Since we got out of D.C., I have started noticing more and more clues that we are now in The South. We passed out first gunsmith just north of Richmond, Virginia—a standoffish cinderblock building with no windows called “Charlie’s Place.” Just west of Red Cross, North Carolina, we passed a roadside store selling hunting perches. On I-85 we passed a rig owned by a Christian trucking company (“Jesus is our driving force”), and in Albemarle, about an hour east of Charlotte, we found our first Christian bookstore.
Coming from Massachusetts, I had never been inside a Christian bookstore. The closest thing there is in my hometown is a Christian Science reading room, which can’t be as entertaining. I didn’t have time to peruse all the titles, but I did take time to leaf through the first volume of the God’s Creation series for kids—a primer on resolving settled science with Biblical scripture—and Align, a self-proclaimed “new testament for men,” which provides book-by-book Cliffs Notes for Christian scripture, while mixing in features on subjects like what Paul’s Letter to the Ephesians can tell us about stock-market investing.
Elsewhere in the store there were more examples of Christianity’s attempts to adapt its message to a new generation and its culture. This was especially true of the T-shirt rack. One shirt featured a bearded, white-robed Nintendo Wii avatar with the text, “Hii saved me.” “Jesus died for MySpace in heaven,” read another. A third simply said, “iPray.”
According to Hope, an aptly-named employee of the bookstore, the generational gap in Albemarle has not been as easily bridged. The last decade has brought about a number of changes in the town. The textile mills that had supported the county for a century had closed down. The Wal-Mart Superstore moved into town the same time Hope did, about two years earlier, and the strip malls grew like roots around it.
Ben, Rachel and I weren’t the only foreign things that had permeated Albemarle’s membrane. Largely due to the proliferation of internet access, not just people from away but ideas and culture too have begun to trickle into the erstwhile insulated town and take hold among the younger generation. Consequently, a number have broken from the ideological tradition of their parents.
“If they disagree, they’re much more confident now about standing up and saying, ‘you’re wrong,’” Hope said.
The old guard has not welcomed this blow to cultural continuity, she said, nor have they welcomed the chain stores that diverted business away from the smaller shops on Albemarle’s town center proper to fold. The three of us later drove down to the main street looking for the abandoned mills and had a hard time finding them, in part because every building looked like it might be an abandoned mill: brick structures with boarded up windows and pale shadows on the brick where there used to be letters. When we went into the county museum an hour before closing time, Ben noted that according to the attendant’s click-counter we were the only three visitors that day.
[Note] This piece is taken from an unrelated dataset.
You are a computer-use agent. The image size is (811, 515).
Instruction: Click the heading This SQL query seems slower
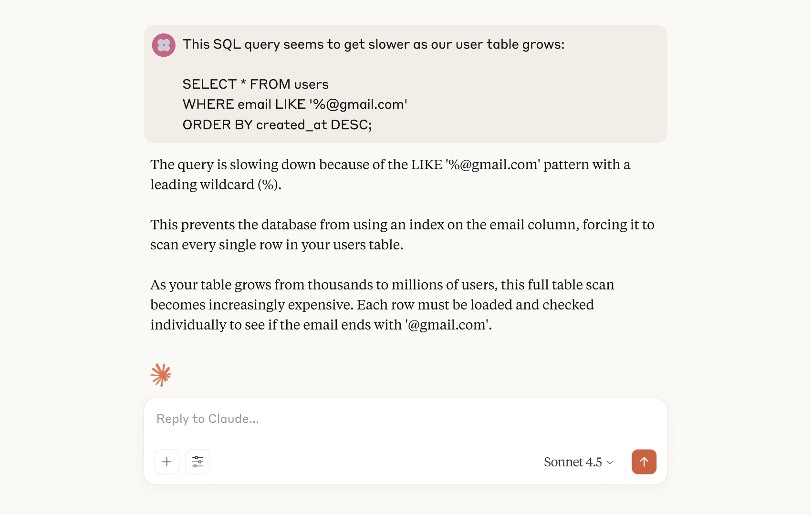pos(374,44)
It is not an unfamiliar story, especially not in New England, where I am from. The mills close down, the malls move in, local business suffers, and the kids and parents can’t seem to understand what the others are saying anymore. Hope told us that Albemarle has always moved at a leisurely pace that she calls “Albemarle speed.” When she and her husband wanted to build a porch on their house, they called three contractors—two of which ignored their messages, and one sent someone to quote an estimate and hasn’t called back since. On the old main drag, I noticed the barbershop is open Monday thru Wednesday, closed the rest of the week. And maybe that’s the disconnect: The older generation has the patience to wait for next Monday, but the younger is increasingly along in the fast current of the information age. Anyway, that’s how Hope tells it.
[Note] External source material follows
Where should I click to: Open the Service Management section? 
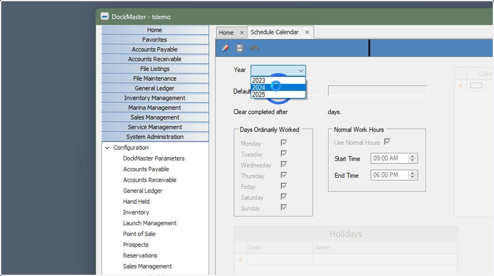coord(155,127)
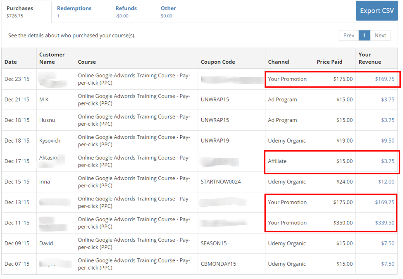403x279 pixels.
Task: Click the Date column header
Action: (11, 62)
On the way out of town, we stopped by a cemetery. It was the first I had ever seen with Confederate flags fluttering by the headstones of veterans. There were plenty. Five hundred men from the county saw action in the Civil War, and many didn’t come home. We noticed one headstone in particular that was flanked by both the Confederate and the Union banners. It was all the way in the back corner of the cemetery, and the only one we saw adorned with both flags. It marked the grave of an unknown confederate soldier who died by his own rifle when it misfired on Easter morning, 1865—seven days after General Lee had surrendered at Appomattox.
Posted from Appeley Mead Lane, Charlotte, North Carolina.